今回われわれは,minor strokeおよび治療抵抗性にmajor stroke再発を来したcarotid web病変の3症例を経験し,血行再建術を行うことで良好な結果を得たので,文献的考察を加え報告する.
The term “carotid web” was first used in 1973 and is considered a rare form of fibromuscular dysplasia(FMD). A carotid web was reported to produce thrombus formation and cause of ischemic events. However, it is rarely reported because of its low incidence. As for the diagnosis, noninvasive routine radiological modalities such as ultrasonography or magnetic resonance angiography may have very low sensitivity due to the subtle nature of the entity. Therefore, these types of lesions may be often underdiagnosed.

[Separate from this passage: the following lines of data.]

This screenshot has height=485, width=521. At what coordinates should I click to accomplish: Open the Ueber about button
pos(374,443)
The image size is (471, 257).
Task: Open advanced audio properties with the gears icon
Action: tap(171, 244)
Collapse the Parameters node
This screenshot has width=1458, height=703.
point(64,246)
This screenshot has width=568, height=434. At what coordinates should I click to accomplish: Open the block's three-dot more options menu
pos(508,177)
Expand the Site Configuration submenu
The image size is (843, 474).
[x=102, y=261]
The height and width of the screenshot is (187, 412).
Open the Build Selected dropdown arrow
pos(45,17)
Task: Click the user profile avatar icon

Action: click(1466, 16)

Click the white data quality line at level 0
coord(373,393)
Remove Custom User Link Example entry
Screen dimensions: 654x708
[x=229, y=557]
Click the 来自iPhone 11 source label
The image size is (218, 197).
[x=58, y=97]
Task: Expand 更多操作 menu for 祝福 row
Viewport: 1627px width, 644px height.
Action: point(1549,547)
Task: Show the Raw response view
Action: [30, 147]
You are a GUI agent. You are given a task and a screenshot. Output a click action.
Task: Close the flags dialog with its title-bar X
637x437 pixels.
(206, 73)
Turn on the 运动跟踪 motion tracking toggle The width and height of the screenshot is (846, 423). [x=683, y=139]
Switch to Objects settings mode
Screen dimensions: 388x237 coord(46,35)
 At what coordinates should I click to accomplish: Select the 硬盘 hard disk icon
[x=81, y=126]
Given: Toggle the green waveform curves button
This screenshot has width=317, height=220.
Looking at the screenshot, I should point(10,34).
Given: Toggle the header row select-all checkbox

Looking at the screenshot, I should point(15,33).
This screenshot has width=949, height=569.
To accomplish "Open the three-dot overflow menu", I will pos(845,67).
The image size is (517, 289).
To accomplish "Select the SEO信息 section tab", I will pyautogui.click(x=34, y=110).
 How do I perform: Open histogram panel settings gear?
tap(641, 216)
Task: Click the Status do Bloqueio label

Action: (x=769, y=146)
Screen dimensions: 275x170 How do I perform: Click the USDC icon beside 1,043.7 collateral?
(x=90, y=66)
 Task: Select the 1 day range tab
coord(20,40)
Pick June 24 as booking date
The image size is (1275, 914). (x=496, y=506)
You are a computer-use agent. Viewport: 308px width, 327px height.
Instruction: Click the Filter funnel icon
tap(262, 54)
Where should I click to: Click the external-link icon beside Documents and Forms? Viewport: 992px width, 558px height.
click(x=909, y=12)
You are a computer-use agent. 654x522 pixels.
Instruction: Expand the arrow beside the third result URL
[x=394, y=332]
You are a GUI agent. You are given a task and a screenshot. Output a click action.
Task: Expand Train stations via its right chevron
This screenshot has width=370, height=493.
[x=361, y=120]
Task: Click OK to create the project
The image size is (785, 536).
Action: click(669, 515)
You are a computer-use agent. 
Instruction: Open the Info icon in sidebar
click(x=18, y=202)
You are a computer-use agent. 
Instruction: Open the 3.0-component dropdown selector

We describe three cases that presented with minor and recurrent major ischemic strokes resistant to medical management. All 3 cases had a good course with no recurrence after carotid endarterectomy. On pathological examination, all specimens revealed mild atherosclerotic change, although FMD was known to be a non-inflammatory and non-atherosclerotic angiopathy.
Early detection of a carotid web is highly important. Three-dimensional CT angiography(3D-CTA)maximum intensity projection(MIP)imaging seems to be a reliable noninvasive technique, although catheter angiography is considered as the gold standard.
The cases with carotid web have characteristics such as more recurrent ischemic stroke and resistance to medical management. Surgical treatment should be considered if medical management in unsuccessful. Moreover, even if asymptomatic, it might also be considered for cases with a growing web or with blood stasis behind the web.